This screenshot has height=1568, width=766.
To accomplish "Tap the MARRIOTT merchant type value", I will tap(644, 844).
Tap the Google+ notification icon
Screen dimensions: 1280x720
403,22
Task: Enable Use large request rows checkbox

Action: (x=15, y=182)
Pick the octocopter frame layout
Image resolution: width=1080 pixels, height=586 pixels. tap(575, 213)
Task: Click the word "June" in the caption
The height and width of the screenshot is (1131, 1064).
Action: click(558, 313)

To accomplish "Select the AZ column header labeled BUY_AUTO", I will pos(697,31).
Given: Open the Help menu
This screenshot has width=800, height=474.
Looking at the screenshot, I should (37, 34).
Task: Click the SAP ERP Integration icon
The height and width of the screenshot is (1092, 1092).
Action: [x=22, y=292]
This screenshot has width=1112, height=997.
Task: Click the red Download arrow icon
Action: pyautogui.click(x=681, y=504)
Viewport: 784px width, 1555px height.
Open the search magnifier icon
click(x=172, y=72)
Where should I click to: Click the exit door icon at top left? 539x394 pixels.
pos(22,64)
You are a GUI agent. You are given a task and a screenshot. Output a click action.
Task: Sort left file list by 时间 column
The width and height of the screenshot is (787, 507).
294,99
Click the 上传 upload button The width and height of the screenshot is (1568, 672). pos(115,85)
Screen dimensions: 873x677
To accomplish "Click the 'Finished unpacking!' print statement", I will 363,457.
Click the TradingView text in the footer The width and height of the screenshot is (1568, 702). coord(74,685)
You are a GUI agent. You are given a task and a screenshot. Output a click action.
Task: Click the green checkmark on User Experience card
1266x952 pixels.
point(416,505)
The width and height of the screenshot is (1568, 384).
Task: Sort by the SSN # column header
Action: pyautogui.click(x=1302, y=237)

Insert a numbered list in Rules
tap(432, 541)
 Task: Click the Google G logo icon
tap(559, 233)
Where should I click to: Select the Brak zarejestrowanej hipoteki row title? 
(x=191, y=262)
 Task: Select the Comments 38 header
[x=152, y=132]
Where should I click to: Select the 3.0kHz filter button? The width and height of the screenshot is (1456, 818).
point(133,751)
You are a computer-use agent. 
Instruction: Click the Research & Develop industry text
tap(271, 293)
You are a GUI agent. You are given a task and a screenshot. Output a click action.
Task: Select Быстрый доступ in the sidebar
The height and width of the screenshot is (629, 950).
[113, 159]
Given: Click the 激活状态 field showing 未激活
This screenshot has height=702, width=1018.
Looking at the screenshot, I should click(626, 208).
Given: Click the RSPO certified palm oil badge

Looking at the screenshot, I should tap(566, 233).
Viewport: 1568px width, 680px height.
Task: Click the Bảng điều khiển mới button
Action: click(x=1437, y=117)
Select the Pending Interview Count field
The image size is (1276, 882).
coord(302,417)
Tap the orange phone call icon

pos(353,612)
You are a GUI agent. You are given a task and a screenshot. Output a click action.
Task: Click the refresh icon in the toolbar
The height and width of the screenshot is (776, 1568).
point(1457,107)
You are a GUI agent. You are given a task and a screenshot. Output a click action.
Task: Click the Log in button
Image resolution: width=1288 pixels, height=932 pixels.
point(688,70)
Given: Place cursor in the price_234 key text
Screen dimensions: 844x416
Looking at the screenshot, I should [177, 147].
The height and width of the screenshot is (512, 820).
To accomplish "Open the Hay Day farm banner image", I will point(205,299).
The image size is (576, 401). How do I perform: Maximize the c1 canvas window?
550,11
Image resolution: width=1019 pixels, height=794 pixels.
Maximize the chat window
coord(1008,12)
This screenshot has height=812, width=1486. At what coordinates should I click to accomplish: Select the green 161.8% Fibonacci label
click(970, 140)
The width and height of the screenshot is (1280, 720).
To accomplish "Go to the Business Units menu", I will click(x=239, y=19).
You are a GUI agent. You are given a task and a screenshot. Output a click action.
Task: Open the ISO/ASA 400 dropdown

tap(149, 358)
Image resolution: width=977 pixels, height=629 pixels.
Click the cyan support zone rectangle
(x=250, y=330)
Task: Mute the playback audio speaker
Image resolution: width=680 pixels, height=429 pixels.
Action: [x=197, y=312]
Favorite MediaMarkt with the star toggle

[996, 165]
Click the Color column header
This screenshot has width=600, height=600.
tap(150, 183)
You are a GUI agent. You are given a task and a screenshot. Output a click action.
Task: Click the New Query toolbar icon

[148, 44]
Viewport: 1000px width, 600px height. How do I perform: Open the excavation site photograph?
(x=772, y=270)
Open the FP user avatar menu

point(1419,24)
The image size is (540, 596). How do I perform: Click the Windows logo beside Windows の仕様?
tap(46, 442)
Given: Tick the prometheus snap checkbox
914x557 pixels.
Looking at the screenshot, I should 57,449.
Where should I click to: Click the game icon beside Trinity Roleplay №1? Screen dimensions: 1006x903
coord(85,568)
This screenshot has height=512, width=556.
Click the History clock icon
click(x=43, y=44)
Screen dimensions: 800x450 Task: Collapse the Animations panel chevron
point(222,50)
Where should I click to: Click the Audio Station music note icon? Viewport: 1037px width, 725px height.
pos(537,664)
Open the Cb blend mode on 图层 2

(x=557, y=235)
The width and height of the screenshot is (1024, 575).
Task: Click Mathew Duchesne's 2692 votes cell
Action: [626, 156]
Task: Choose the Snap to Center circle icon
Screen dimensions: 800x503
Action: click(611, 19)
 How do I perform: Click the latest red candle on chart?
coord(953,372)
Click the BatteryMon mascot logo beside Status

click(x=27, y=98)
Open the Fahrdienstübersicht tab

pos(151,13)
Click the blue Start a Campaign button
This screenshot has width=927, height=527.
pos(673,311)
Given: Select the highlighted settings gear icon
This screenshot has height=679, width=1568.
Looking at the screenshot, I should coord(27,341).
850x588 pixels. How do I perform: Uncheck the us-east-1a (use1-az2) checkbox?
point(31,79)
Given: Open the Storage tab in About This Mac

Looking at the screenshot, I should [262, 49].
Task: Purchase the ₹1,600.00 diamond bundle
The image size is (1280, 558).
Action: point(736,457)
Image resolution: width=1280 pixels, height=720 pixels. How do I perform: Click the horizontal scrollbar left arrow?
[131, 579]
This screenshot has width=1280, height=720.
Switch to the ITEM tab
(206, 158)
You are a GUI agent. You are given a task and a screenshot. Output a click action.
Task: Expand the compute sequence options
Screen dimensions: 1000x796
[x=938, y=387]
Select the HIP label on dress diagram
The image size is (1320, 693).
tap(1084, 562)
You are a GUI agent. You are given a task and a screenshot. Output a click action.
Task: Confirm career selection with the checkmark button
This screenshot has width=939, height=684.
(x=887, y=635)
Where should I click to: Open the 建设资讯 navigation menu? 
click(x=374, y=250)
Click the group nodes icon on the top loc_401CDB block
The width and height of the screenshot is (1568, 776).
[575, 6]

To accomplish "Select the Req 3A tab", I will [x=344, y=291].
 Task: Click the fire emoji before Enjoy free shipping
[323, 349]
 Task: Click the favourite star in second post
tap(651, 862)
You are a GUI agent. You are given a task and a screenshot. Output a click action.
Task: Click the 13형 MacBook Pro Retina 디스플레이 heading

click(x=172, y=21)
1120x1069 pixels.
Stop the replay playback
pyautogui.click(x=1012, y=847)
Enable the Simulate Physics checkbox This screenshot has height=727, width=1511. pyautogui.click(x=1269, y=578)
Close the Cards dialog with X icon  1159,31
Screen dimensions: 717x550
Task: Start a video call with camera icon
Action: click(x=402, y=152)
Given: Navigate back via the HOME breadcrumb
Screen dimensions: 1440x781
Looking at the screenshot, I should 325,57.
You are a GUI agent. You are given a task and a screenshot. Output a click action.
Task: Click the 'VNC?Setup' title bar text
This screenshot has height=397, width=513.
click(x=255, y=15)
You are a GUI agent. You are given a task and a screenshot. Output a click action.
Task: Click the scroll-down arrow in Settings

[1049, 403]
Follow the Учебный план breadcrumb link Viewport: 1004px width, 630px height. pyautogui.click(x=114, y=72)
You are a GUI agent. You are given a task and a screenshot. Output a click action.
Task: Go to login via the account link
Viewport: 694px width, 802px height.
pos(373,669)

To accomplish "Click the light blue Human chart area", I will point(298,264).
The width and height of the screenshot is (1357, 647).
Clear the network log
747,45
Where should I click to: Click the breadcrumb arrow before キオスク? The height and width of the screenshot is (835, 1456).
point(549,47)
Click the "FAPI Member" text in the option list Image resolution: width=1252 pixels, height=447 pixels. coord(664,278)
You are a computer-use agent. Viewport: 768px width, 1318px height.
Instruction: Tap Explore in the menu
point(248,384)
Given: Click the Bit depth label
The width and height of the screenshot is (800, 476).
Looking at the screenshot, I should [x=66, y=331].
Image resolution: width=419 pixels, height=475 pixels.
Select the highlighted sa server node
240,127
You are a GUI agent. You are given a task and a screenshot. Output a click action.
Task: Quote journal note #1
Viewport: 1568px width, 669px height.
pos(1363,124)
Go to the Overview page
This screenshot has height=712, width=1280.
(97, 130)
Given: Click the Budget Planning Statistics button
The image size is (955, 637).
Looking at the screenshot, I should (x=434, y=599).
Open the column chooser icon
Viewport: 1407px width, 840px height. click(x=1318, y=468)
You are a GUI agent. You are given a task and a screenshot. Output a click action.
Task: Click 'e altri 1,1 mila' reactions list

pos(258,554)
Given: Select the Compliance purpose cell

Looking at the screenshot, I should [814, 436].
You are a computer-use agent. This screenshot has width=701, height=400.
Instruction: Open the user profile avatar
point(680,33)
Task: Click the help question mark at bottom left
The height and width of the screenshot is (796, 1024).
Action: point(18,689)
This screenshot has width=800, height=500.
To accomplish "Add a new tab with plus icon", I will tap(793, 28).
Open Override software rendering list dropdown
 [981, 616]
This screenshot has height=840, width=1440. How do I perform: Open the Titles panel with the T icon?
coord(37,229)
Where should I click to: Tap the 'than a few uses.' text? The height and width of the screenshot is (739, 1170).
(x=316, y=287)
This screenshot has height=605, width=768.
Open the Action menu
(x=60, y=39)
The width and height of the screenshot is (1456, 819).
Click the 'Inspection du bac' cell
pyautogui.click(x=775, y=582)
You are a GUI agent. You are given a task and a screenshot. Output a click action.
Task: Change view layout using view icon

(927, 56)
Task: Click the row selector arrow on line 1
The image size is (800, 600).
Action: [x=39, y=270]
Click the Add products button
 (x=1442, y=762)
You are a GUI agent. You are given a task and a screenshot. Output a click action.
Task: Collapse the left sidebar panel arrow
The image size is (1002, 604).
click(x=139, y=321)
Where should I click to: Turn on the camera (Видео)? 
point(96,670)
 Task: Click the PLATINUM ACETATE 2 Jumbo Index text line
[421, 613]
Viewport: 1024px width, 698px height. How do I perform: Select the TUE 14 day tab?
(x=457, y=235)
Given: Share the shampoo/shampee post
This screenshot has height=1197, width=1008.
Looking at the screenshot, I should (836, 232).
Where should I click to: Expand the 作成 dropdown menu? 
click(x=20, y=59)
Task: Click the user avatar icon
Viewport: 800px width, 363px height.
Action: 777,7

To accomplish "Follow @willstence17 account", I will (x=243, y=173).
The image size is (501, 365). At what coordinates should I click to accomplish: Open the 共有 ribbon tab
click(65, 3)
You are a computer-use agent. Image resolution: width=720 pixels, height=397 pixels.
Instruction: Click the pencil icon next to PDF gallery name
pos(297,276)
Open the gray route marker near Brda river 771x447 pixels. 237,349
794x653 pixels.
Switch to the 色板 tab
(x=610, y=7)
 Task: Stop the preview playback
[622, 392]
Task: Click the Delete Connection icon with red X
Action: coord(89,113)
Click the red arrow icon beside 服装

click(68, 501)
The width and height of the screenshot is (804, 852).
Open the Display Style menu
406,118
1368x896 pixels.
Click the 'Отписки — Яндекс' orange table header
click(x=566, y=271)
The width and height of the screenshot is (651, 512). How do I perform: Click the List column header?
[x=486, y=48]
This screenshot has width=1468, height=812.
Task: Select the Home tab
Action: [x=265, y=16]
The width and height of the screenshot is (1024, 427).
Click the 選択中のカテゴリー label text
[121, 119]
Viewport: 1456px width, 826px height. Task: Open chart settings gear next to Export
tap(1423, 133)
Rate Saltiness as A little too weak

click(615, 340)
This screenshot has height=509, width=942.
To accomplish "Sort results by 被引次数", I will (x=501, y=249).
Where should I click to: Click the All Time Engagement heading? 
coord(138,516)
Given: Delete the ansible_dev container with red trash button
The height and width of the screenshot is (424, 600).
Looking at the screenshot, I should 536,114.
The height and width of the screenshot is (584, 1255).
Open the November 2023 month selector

▬▬▬▬▬▬▬▬▬▬

#### Task to carry out
Using the entries above, return exactly the lines from the line with "The image size is (576, 401)." to the line with "Given: Tick the prometheus snap checkbox", counting both of those lines.

#### Written answer
The image size is (576, 401). How do I perform: Maximize the c1 canvas window?
550,11
Image resolution: width=1019 pixels, height=794 pixels.
Maximize the chat window
coord(1008,12)
This screenshot has height=812, width=1486. At what coordinates should I click to accomplish: Select the green 161.8% Fibonacci label
click(970, 140)
The width and height of the screenshot is (1280, 720).
To accomplish "Go to the Business Units menu", I will click(x=239, y=19).
You are a GUI agent. You are given a task and a screenshot. Output a click action.
Task: Open the ISO/ASA 400 dropdown

tap(149, 358)
Image resolution: width=977 pixels, height=629 pixels.
Click the cyan support zone rectangle
(x=250, y=330)
Task: Mute the playback audio speaker
Image resolution: width=680 pixels, height=429 pixels.
Action: [x=197, y=312]
Favorite MediaMarkt with the star toggle

[996, 165]
Click the Color column header
This screenshot has width=600, height=600.
tap(150, 183)
You are a GUI agent. You are given a task and a screenshot. Output a click action.
Task: Click the New Query toolbar icon

[148, 44]
Viewport: 1000px width, 600px height. How do I perform: Open the excavation site photograph?
(x=772, y=270)
Open the FP user avatar menu

point(1419,24)
The image size is (540, 596). How do I perform: Click the Windows logo beside Windows の仕様?
tap(46, 442)
Given: Tick the prometheus snap checkbox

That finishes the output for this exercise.